In the midst of all of this mayhem is another song from Swill that suggests all you have to do is ply him with drink and he’ll tell you a tale. It delights with a guitar and banjo arpeggio offering breezy support, as Phil informs us that he’s travelled and seen things worth telling, while acknowledging he’s just Carrying The Flame, the troubadours torch passed from one to another. There’s also a song from Cush, which takes a romantic view of Turquoise Bracelet Bay and a family wedding in Wales. It fairly races along and once more the combination of electric guitar and mandolin gives a real lift, suggesting a good time was had by all.

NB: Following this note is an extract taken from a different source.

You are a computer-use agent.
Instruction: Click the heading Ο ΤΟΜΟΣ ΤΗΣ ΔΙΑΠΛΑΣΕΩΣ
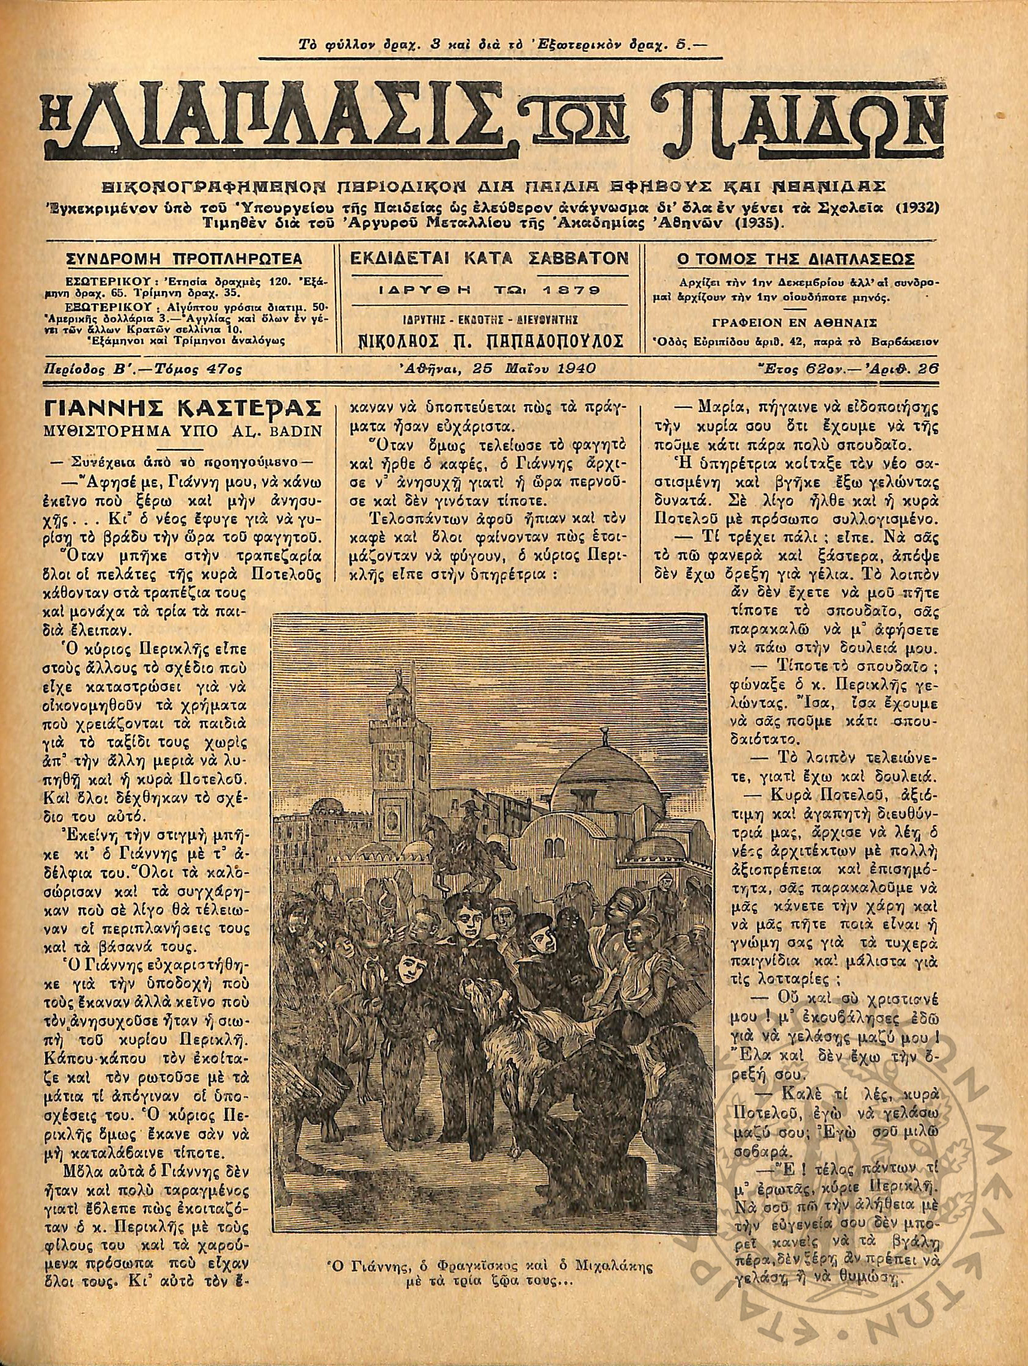point(796,259)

Paul’s Night Ferry has further sing-along potential, although seems to be a trifle love lorn, with the age old catch of losing out in the card game of romance and subsequently waiting for the ferry ride home. His Twilight Road is also homeward bound, but with the somewhat weary, rain swept demeanour of the constant traveller. The song however lightens the load, morphing from an intro that almost sounds like Hotel California, into a twanging Morricone-esque battle against the elements.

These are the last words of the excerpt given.